I had two, the main one from my college and a second one from another uni. The second one was really important as he brought a different range of expertise and metholodogies to my PhD as it was interdisciplinary. My DoS wasn't a sociologist thought she was perfectly capable otherwise in expertise, but we needed another skillset to complement hers. That happened after my research went in a slightly different direction to what I'd envisaged on my initial proposal and needed extra expertise. It's happened with other students who also needed very specific knowledge that my uni can't provide, usually when the project is cross-disciplinary.
Why do you think he was appointed to supervise you? Has he got a different background that your other supervisor lacks? Though come to think of it, they do seem to give very inexperienced staff to some of our newer PhD students as additional supervisors, possible to train them up for the uni... nice for the staff to have someone to practice on, though I'm not sure how it works out for the students.
One thing I had to be careful about was keeping everyone 'in the loop' as they called it.

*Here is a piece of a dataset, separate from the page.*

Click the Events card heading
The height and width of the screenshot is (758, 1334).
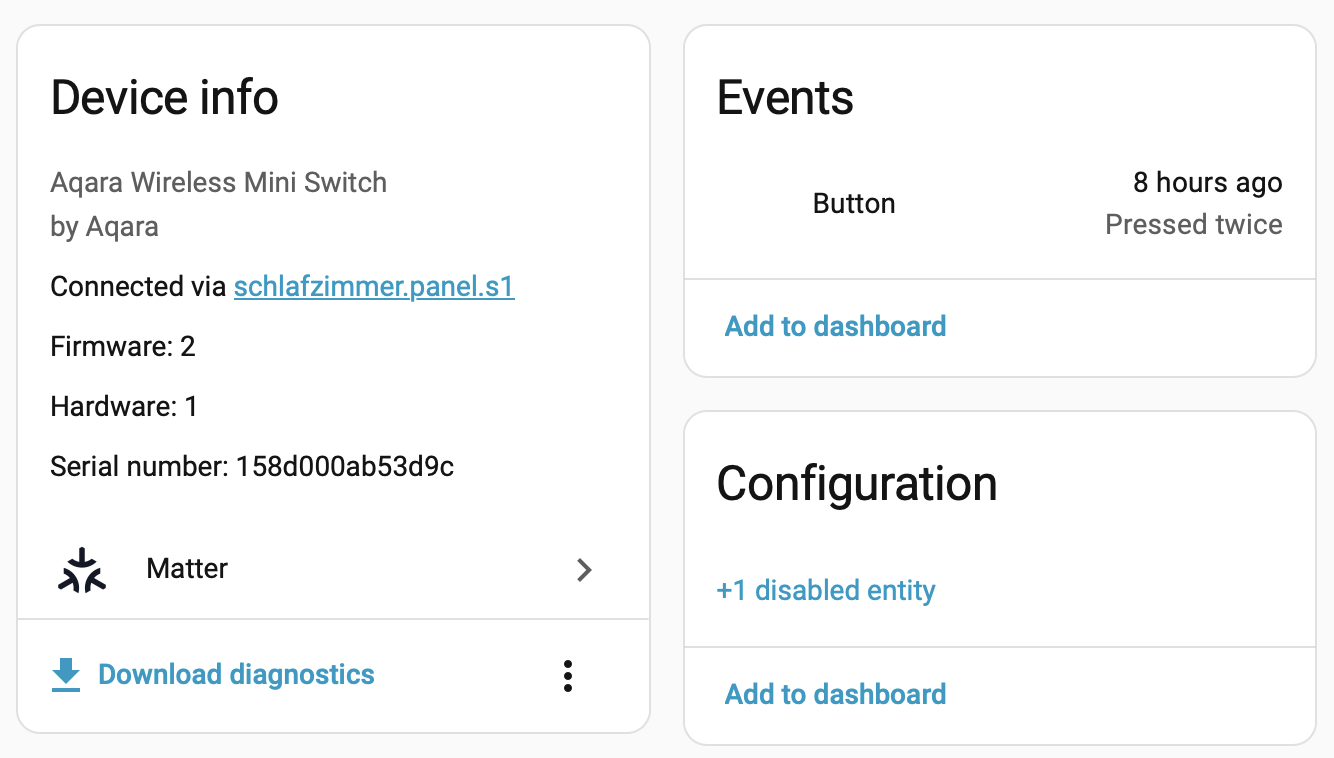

I saw both my supervisors separately and as a team for tutorials, but we were always careful about emailing a summary of the main points of what was discussed after each meeting so we all knew what was going on. I know someone else has problems with her various supervisors, either with them disagreeing or not knowing what the other has told her to do, so if you can avoid that maybe life will be easier! It worked out fine for me though! :-)
Hello, thanks ever so much everyone!! :-) It's all about plodding on in the end, so your time will come too!
I'm knackered now actually, it's just caught up with me. Curiously, neither the elderly tourettes lady obsessed with traffic regulations, or the Waynetta Slob lookalike spraying her armpits with deodorant on the bus annoyed me today, so I guess I'm still rather happy! :-)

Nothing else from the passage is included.